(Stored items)
■ ■ ■
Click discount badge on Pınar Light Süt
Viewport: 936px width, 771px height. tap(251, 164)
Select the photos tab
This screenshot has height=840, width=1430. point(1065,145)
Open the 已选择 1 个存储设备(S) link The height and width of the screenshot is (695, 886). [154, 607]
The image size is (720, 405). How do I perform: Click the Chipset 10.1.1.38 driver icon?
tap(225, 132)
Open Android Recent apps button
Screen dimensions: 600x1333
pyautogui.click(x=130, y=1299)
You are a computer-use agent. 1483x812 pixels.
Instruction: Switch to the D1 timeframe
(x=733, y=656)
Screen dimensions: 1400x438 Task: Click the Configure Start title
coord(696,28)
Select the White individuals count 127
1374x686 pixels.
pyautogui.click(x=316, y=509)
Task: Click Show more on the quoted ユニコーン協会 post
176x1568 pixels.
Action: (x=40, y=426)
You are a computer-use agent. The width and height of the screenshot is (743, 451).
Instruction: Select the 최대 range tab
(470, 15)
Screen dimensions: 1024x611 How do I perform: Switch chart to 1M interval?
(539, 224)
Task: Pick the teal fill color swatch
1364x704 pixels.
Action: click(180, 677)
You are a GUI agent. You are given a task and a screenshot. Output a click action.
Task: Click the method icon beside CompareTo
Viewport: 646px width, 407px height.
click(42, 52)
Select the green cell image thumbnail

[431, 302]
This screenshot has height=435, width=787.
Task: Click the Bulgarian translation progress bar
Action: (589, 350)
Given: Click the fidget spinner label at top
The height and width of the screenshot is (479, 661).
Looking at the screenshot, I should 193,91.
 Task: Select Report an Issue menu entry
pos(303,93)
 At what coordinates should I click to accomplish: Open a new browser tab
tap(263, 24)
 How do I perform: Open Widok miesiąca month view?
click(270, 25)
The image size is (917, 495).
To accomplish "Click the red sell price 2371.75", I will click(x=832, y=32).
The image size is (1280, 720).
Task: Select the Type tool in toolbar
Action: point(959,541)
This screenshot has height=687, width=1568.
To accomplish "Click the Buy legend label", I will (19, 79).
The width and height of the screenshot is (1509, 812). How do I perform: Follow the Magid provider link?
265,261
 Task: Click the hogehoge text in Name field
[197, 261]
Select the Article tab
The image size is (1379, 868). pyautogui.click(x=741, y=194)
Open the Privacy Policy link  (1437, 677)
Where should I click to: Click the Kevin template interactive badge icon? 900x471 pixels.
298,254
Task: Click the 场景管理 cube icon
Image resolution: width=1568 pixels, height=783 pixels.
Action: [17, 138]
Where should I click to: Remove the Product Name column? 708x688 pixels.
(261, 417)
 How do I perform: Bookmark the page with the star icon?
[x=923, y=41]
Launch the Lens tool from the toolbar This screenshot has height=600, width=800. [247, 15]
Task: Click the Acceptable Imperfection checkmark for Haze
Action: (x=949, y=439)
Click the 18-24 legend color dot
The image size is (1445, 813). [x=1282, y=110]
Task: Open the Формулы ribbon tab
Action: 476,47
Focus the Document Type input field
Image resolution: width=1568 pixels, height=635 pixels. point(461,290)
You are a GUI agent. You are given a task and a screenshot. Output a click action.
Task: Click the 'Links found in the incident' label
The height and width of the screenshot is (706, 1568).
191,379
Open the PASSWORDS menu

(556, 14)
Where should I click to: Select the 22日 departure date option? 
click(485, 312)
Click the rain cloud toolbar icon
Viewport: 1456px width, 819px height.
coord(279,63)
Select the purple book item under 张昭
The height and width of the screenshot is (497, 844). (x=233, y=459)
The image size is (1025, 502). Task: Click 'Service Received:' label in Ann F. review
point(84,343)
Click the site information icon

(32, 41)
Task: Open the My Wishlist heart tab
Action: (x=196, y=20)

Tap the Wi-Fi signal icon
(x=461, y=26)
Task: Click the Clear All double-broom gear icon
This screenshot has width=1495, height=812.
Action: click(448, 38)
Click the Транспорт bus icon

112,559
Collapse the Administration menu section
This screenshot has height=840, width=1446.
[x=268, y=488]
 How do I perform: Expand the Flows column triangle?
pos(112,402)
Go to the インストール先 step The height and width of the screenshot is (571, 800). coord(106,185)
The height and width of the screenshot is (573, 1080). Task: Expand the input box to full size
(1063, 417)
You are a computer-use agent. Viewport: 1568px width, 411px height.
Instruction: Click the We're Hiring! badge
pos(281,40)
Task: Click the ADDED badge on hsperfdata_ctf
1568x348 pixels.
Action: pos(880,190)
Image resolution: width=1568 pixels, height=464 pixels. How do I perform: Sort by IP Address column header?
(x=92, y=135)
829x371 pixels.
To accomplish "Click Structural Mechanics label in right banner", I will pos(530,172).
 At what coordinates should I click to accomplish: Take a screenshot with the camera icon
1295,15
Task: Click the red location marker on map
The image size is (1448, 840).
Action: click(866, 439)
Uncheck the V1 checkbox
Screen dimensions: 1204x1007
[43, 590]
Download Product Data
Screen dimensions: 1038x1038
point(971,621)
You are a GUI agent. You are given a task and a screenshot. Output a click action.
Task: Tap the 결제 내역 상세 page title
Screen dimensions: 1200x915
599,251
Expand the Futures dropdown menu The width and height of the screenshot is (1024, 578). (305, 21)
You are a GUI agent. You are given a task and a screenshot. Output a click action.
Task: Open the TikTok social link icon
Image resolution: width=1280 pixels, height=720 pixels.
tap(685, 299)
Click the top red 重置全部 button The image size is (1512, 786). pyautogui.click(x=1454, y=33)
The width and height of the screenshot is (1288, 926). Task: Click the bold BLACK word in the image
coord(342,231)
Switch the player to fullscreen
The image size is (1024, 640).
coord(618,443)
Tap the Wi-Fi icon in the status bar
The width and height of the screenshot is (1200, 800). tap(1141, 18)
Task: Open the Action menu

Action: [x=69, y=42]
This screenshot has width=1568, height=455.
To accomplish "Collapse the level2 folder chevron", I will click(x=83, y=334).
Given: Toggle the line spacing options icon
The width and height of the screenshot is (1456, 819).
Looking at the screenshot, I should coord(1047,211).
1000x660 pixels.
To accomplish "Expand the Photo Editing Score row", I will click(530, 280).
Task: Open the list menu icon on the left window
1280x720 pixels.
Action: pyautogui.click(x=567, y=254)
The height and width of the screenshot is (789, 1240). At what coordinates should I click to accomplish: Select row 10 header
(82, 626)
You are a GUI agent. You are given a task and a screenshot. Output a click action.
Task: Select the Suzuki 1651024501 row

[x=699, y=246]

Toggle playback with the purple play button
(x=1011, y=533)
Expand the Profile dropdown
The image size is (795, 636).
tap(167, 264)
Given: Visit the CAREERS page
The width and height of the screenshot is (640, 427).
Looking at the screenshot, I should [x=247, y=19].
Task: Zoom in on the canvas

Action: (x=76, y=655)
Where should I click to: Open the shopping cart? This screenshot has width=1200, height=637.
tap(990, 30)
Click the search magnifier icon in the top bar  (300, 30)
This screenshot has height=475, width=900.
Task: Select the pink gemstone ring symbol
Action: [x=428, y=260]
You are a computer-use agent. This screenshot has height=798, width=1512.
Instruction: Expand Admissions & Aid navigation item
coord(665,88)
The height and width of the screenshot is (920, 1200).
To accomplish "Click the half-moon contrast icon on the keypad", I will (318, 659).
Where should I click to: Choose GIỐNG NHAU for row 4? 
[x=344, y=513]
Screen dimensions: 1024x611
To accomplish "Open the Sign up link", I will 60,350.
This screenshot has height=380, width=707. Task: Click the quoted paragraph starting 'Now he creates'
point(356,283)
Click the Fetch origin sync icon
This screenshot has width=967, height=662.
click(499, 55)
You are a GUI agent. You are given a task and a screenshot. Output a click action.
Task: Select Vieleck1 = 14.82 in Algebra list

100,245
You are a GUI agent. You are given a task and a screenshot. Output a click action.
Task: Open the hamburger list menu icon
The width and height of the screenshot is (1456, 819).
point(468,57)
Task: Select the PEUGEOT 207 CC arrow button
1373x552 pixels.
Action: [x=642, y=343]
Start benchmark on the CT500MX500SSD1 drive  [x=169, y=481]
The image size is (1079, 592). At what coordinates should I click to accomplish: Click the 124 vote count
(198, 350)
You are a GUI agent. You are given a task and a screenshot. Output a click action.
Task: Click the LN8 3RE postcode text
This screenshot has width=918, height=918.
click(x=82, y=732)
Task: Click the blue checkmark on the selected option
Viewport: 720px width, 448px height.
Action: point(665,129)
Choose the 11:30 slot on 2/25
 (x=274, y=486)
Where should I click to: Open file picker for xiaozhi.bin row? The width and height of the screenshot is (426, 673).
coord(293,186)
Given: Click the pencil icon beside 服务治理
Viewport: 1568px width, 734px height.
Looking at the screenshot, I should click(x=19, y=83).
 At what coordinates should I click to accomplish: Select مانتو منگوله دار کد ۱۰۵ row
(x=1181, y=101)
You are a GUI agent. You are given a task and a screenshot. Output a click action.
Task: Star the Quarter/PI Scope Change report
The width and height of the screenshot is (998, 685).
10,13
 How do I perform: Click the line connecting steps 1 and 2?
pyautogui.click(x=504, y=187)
■ ■ ■
Please report only the number of lines above that include "Collapse".

→ Answer section: 2